For reference, I've seen this Splunk Answer post, but it doesn't quite get me where I want: https://answers.splunk.com/answers/297026/extract-value-from-json-array-of-objects.html?utm_source=t...

I have logs that time how long each client's browser takes to load different resources from our server. These logs are at a page level, so each log has information about upwards of 20 different resources that were loaded for each page. The logs look something like:

{
    Context: {
      Database:  DatabaseA
      RequestContext: {
        CallTree:  0 
        Path:  /heartbeat/boomerang 
        RequestId:  XXXXXXXX-XXXX-XXXX-XXXX-XXXXXXXXXXXX 
     } 
      User:  Training User 
      UserId:  1
   } 
    Data: {
      restiming[0][rt_con_end]:  2094.2379999905825 
      restiming[0][rt_con_st]:  2094.2379999905825 
      restiming[0][rt_dns_end]:  2094.2379999905825 
      restiming[0][rt_dns_st]:  2094.2379999905825 
      restiming[0][rt_dur]:  70.596999998088 
      restiming[0][rt_fet_st]:  2094.2379999905825 
      restiming[0][rt_in_type]:  script 
      restiming[0][rt_name]:  https://myWebsite:80/path/to/someJsFile.js
      restiming[0][rt_req_st]:  2158.332999999402 
      restiming[0][rt_res_end]:  2164.8349999886705 
      restiming[0][rt_res_st]:  2158.7020000006305 
      restiming[0][rt_st]:  2094.2379999905825 
      restiming[1][rt_con_end]:  2334.4559999968624 
      restiming[1][rt_con_st]:  2334.4559999968624 
      restiming[1][rt_dns_end]:  2334.4559999968624 
      restiming[1][rt_dns_st]:  2334.4559999968624 
      restiming[1][rt_dur]:  26.542999999946915 
      restiming[1][rt_fet_st]:  2334.4559999968624 
      restiming[1][rt_in_type]:  css 
      restiming[1][rt_name]:  https://myWebsite:80/Images/notebook-skin.png 
      restiming[1][rt_req_st]:  2336.8760000012117 
      restiming[1][rt_res_end]:  2360.9989999968093 
      restiming[1][rt_res_st]:  2360.43499999505 
      restiming[1][rt_st]:  2334.4559999968624 
      ...
    }
}

So, unfortunately the information for each resource is not in correct JSON format. What I want to do is zip up on all of the information into a multi-value field, then mvexpand that field to have one log per resource. After that I can aggregate some data about how long it takes to load different images, javascript files, or CSS files on average.

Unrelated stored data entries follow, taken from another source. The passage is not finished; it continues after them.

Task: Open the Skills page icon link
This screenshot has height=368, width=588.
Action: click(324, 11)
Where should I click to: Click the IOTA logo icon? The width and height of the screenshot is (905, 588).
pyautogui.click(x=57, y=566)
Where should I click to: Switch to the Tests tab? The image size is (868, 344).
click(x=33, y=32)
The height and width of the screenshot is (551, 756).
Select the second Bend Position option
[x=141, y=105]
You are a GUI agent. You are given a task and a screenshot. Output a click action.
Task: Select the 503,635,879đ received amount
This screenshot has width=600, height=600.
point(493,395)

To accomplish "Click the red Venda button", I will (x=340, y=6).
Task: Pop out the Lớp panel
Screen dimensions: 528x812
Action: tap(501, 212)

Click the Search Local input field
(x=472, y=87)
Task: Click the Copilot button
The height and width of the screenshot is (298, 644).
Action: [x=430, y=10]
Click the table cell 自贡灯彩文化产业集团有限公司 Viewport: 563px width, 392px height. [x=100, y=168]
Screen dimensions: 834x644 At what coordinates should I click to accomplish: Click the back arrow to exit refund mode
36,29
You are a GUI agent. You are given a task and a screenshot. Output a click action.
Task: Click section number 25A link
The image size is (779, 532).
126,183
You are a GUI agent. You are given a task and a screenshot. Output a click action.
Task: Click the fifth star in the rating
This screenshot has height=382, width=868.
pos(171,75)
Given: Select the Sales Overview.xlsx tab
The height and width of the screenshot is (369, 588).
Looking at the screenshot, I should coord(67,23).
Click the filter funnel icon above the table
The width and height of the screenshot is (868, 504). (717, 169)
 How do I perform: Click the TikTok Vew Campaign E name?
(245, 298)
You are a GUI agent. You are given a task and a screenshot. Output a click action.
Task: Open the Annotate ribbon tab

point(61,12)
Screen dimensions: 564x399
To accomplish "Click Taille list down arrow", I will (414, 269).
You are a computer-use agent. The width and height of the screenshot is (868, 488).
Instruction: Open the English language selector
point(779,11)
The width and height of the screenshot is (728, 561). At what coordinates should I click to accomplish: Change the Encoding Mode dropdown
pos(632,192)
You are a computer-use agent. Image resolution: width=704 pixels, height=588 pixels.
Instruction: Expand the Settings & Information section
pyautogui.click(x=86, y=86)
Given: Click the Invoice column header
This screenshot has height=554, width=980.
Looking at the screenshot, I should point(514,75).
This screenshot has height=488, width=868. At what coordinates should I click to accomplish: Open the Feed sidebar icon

I was thinking something like my search below might work, but I'm not sure that it would guarantee that each resource would line up with the appropriate time:

{baseSearch}
| rex "\"restiming\[[0-9]+\]\[rt_name\]\":\"(?<resourceFile>.+?)\""
| rex "\"restiming\[[0-9]+\]\[rt_in_type\]\":\"(?<resourceType>.+?)\""
| rex "\"restiming\[[0-9]+\]\[rt_dur\]\":\"(?<resourceLoadTime>.+?)\""
| eval resourceDetails=mvzip(mvzip(resourceFile, resourceType, ":::"), resourceLoadTime, ":::")
| mvexpand resourceDetails
| {split up resourceDetails into its three parts again}
| stats avg(resourceLoadTime) by resourceType, resourceFile

My questions about this search are: (1) Am I guaranteed that the three fields I extract are going to match up for the mvzip? If not, is there a way I can order them by array index? (2) Is there a better way to do this? Perhaps using the foreach command to apply some logic to each? (3) General tips for how I can turn this flattened JSON array into the typical format. It's obviously pretty frustrating to have to deal with using the rex command so much.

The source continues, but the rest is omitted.